Return the lines of the data below in which the string "screenshot" occurs.

--- Listed records ---

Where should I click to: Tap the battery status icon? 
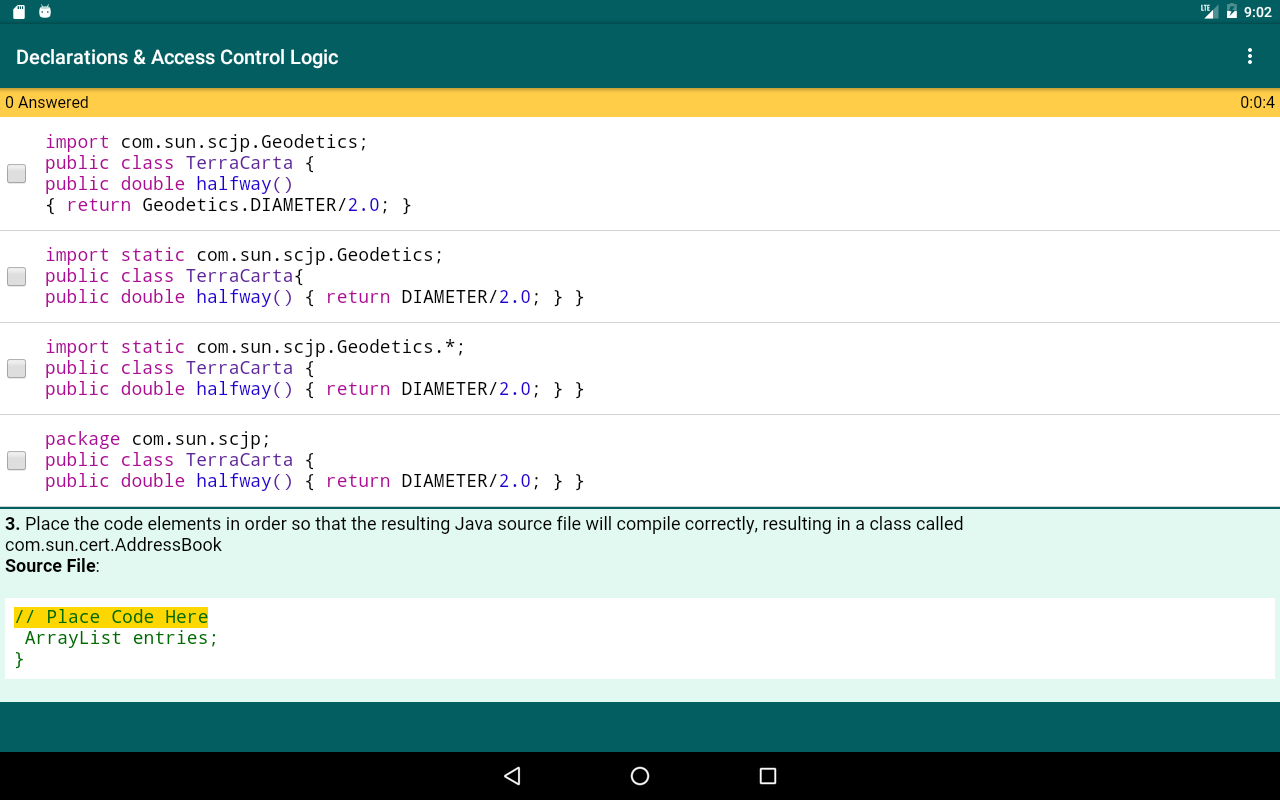coord(1232,12)
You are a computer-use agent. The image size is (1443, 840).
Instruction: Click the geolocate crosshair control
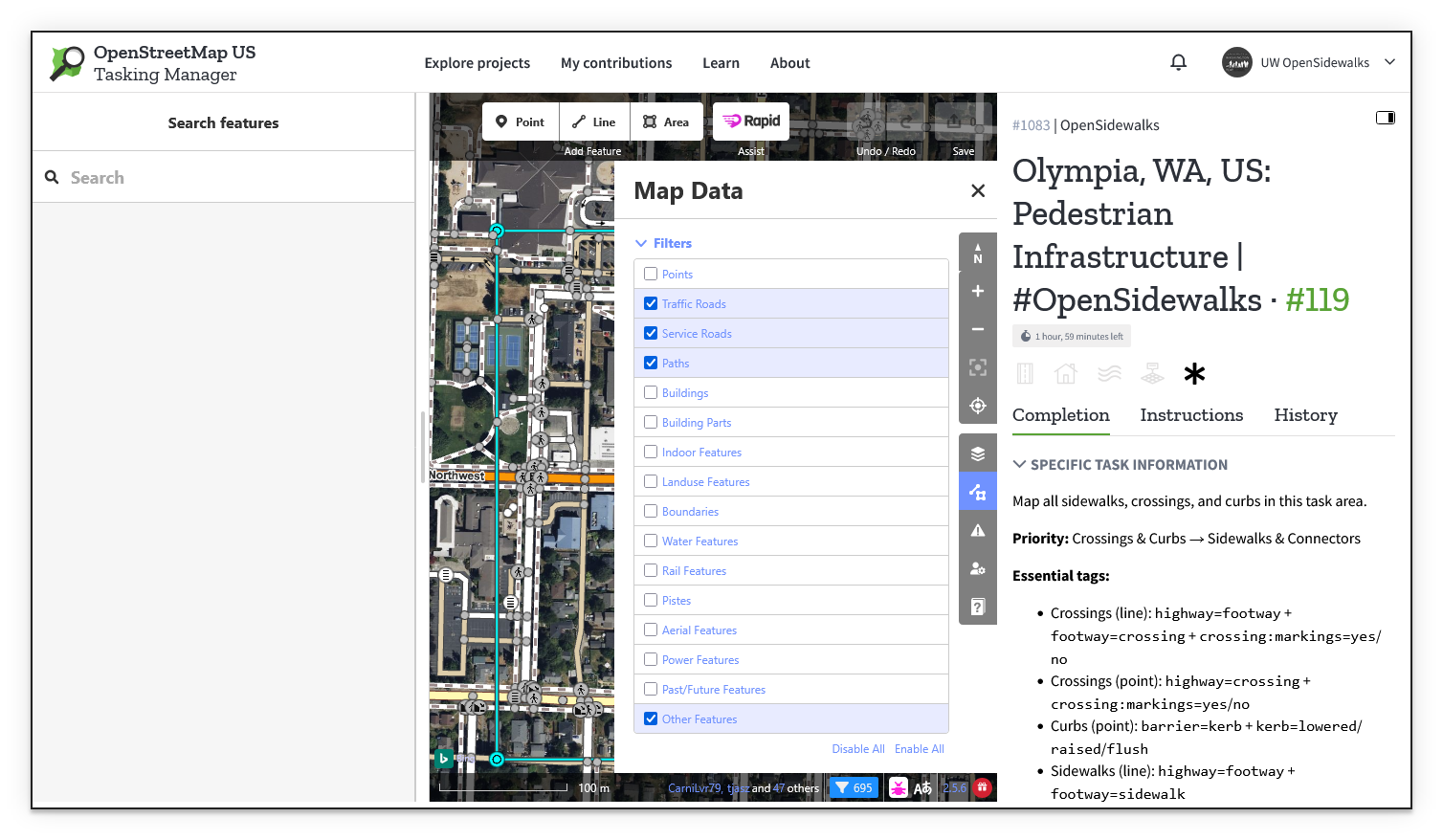(977, 405)
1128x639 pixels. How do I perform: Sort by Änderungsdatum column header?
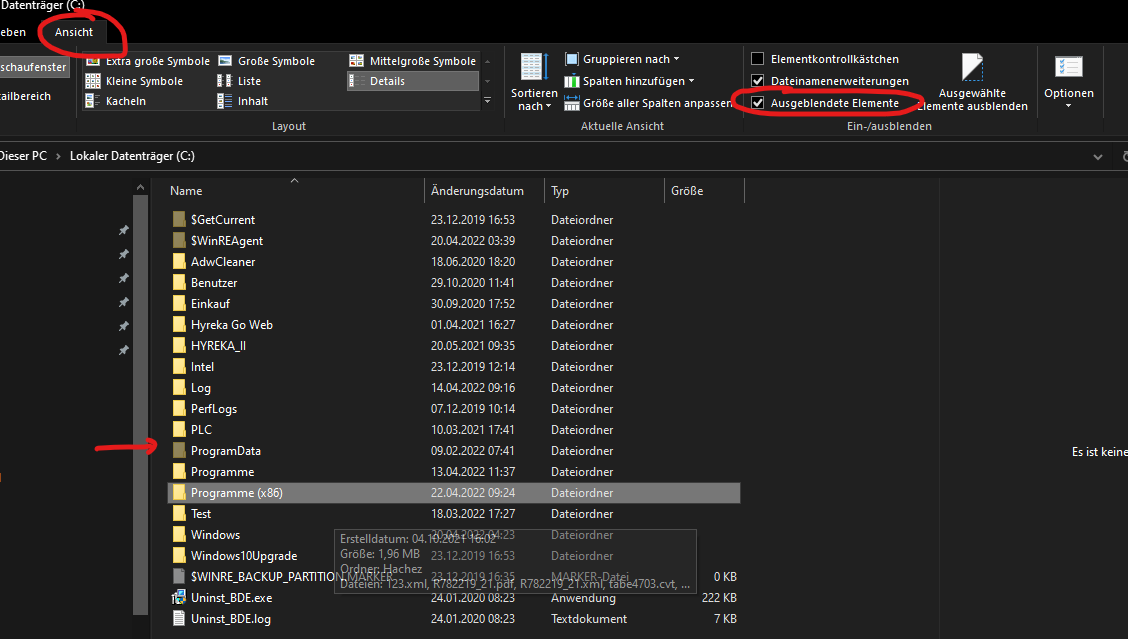[477, 191]
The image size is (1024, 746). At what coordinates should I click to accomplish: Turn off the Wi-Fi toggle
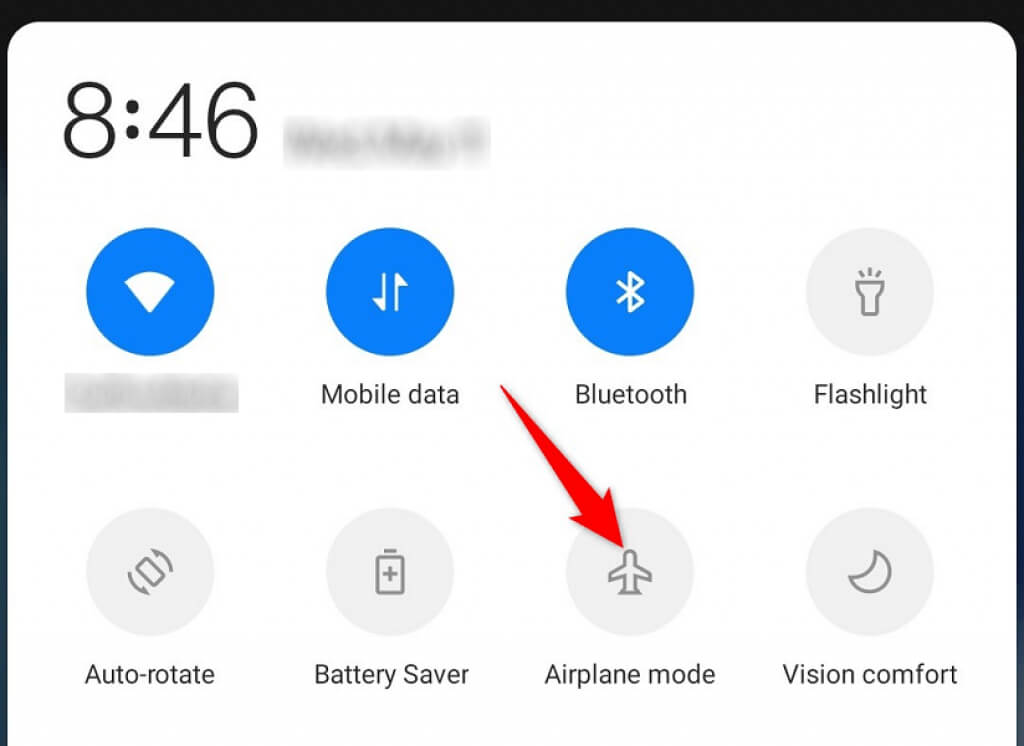pos(150,291)
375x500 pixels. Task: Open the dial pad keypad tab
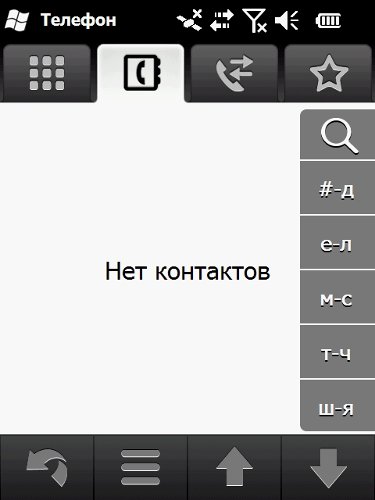tap(47, 73)
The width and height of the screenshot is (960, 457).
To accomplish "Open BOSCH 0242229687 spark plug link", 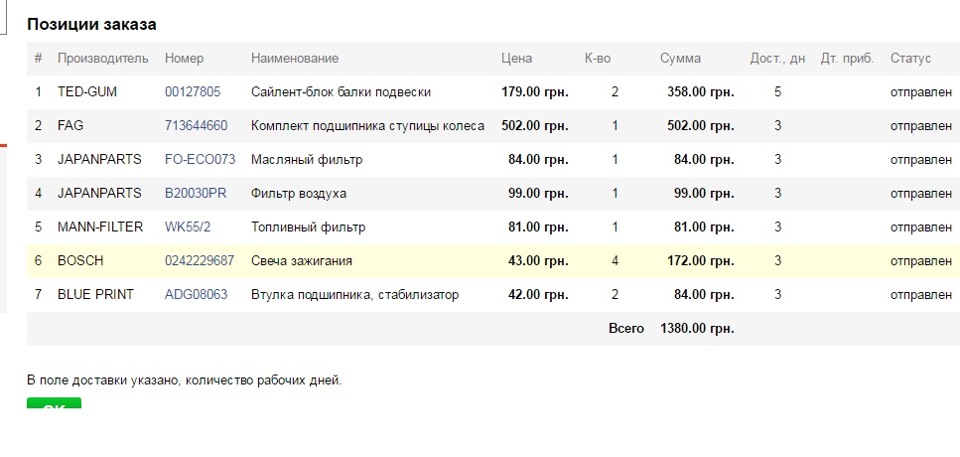I will (x=199, y=260).
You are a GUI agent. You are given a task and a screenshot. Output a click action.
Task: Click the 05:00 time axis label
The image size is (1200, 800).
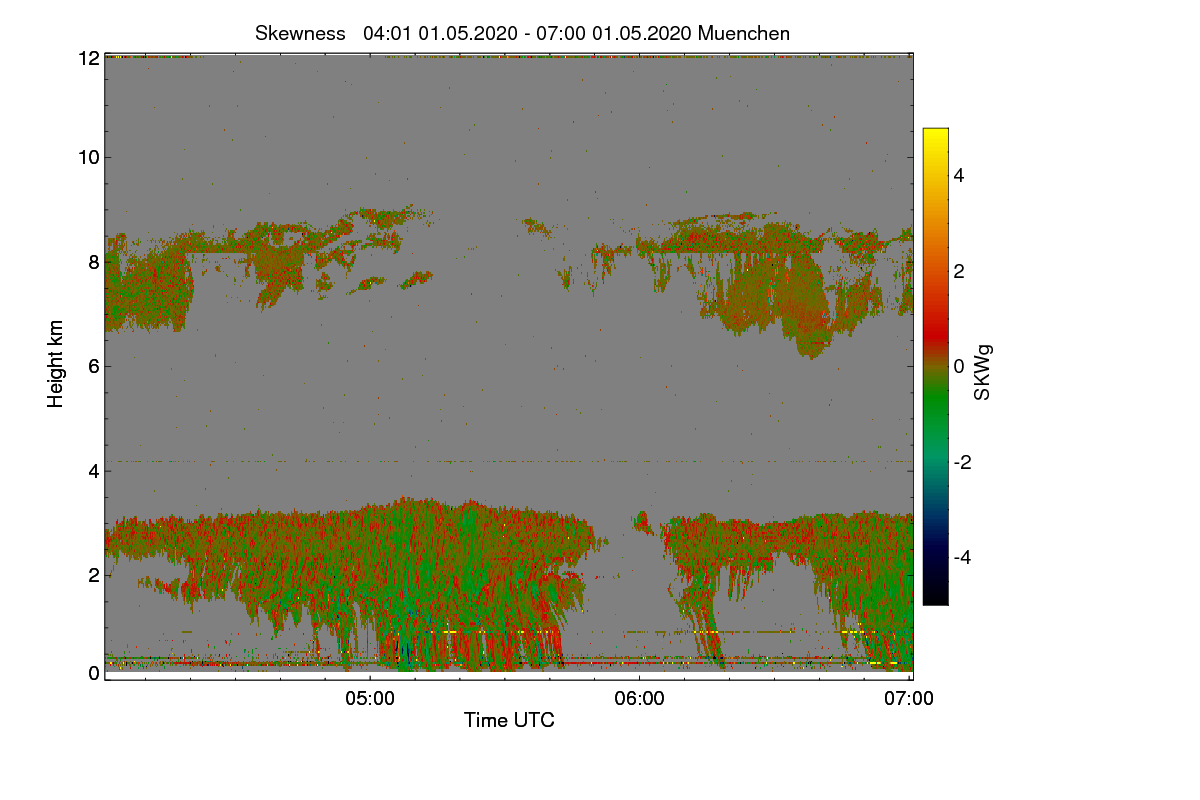369,699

---

## Exercise answer
The width and height of the screenshot is (960, 457).
You are a GUI agent. You are given a task and a screenshot. Output a click action.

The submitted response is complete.